Almonty Industries legt am Montag um rund 3,83 Prozent zu. Der Auslöser: ein planmäßiges Unternehmensupdate zur Wolfram-Mine Sangdong in Südkorea. Zeitgleich rückt der Rohstoff Wolfram wegen seiner Bedeutung für westliche Verteidigungslieferketten stärker in den Fokus von Investoren.
Erzlager wächst, Anlage läuft an
Sangdong ist das zentrale Projekt der Kanadier. Das Unternehmen will damit zu einem führenden Lieferanten kritischer Mineralien außerhalb Chinas werden.
Zum Ende des zweiten Quartals 2026 lag der Erzbestand bei rund 139.700 Tonnen. Der durchschnittliche Gehalt liegt bei etwa 0,25 Prozent Wolframtrioxid. Allein 19.700 Tonnen davon stammen aus dem jüngsten Quartal.

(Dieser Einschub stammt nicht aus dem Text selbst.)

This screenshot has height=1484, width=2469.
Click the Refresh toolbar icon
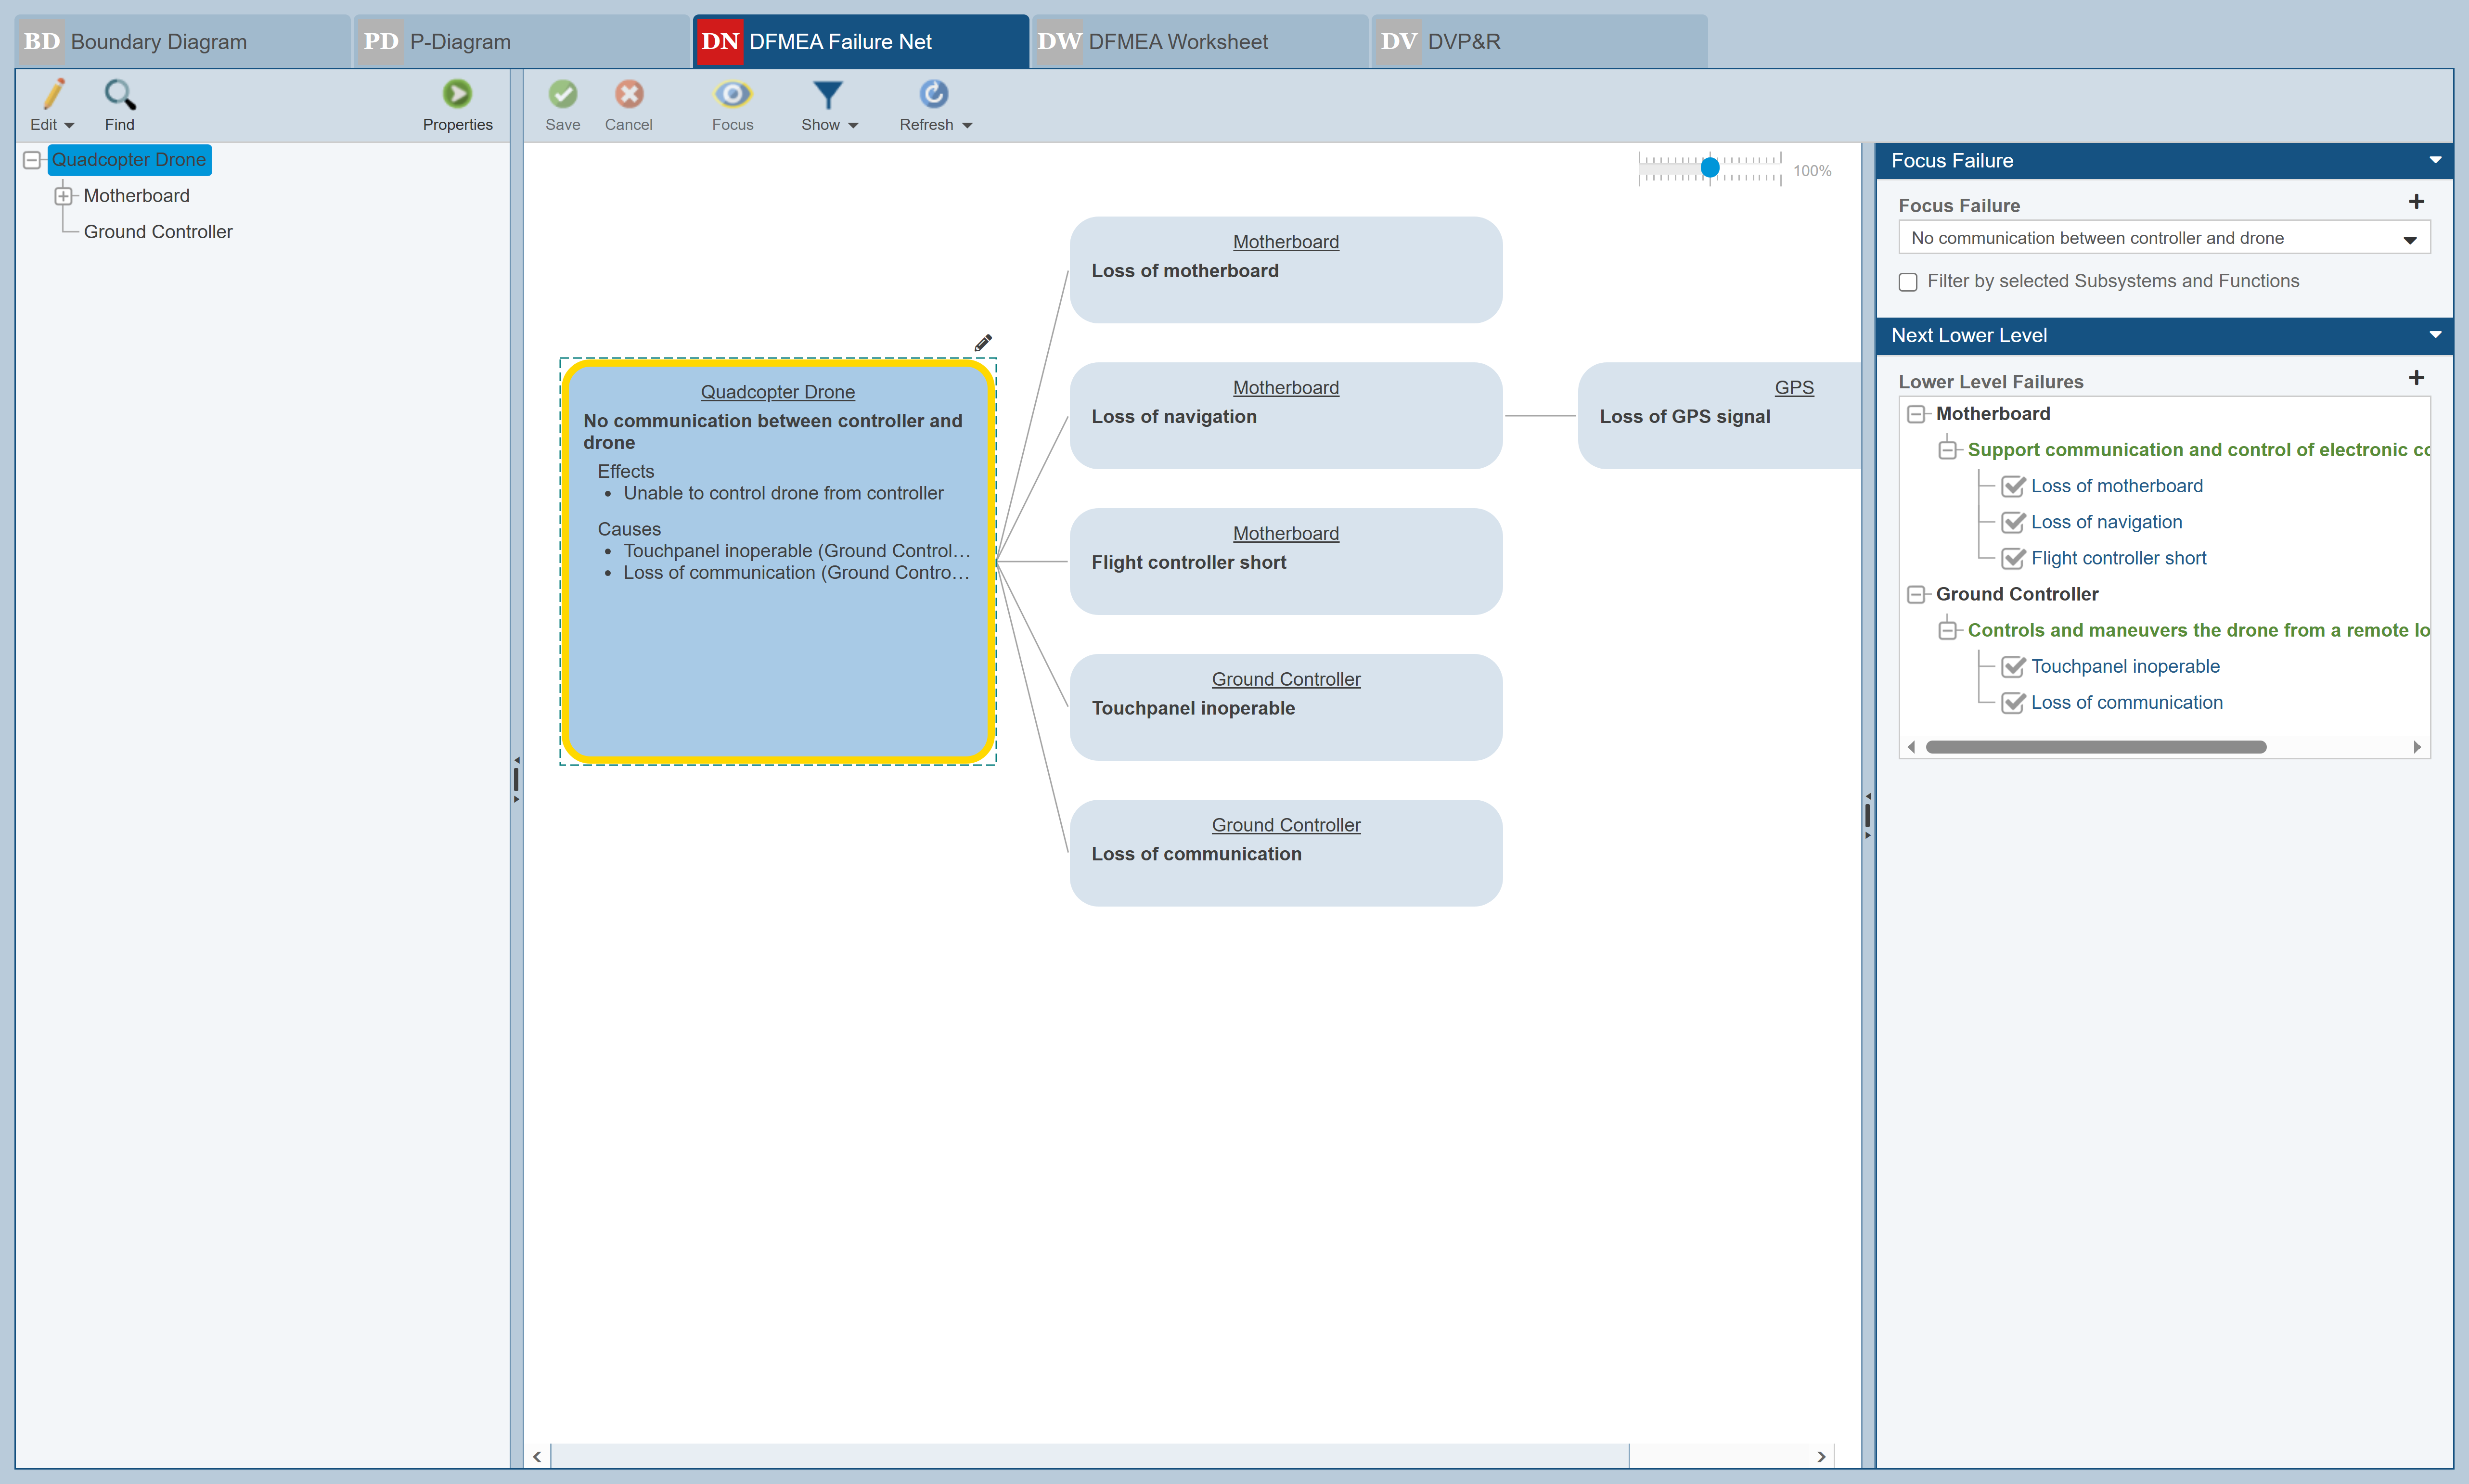click(933, 95)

Am 1. Juli 2026 hat Almonty einen wichtigen Schritt vollzogen: Die Verarbeitungsanlage in Sangdong nahm den Betrieb auf. Das Unternehmen verarbeitet jetzt sein gelagertes Erz zu verkaufsfähigem Wolframkonzentrat. Das Management betont, dass der Erzgehalt in Sangdong deutlich höher liegt als in der eigenen Mine Panasqueira in Portugal.
Pentagon als Preistreiber
Berichte von wallstreetONLINE vom Montag lenkten zusätzlich die Aufmerksamkeit auf das US-Verteidigungsministerium. Demnach könnten strategische Schritte der Behörde den Wolframmarkt in Bewegung bringen.
Der Rohstoff gilt als kritisch für Luft- und Raumfahrt, Halbleiter und Rüstungstechnik. Sangdong soll bei voller Kapazität rund 40 Prozent der weltweiten Wolframversorgung außerhalb Chinas liefern. Diese Position weckt zunehmend Interesse bei institutionellen Investoren und Akteuren der Verteidigungsindustrie, die ihre Lieferketten breiter aufstellen wollen.
Kapital für die letzte Bauphase
Die Finanzierung von Sangdong steht auf solidem Fundament. Im Dezember 2025 hat Almonty eine aufgestockte Aktienplatzierung abgeschlossen und dabei brutto 129,375 Millionen US-Dollar eingenommen. Das Geld ist für die letzten Schritte der Sangdong-Entwicklung und allgemeine Unternehmenszwecke vorgesehen.
Nach Abschluss der Platzierung zog Almonty im Dezember 2025 seinen bisherigen Basisprospekt zurück. Der Firmensitz liegt inzwischen in Dillon, Montana — ein Schritt, der die Nähe zu nordamerikanischen Industrie- und Verteidigungsinteressen stärken soll.
Der Hochlauf in Südkorea läuft. Anleger richten den Blick jetzt auf die nächsten Produktionsmeilensteine und darauf, wann aus dem Ramp-up stabile Umsätze werden.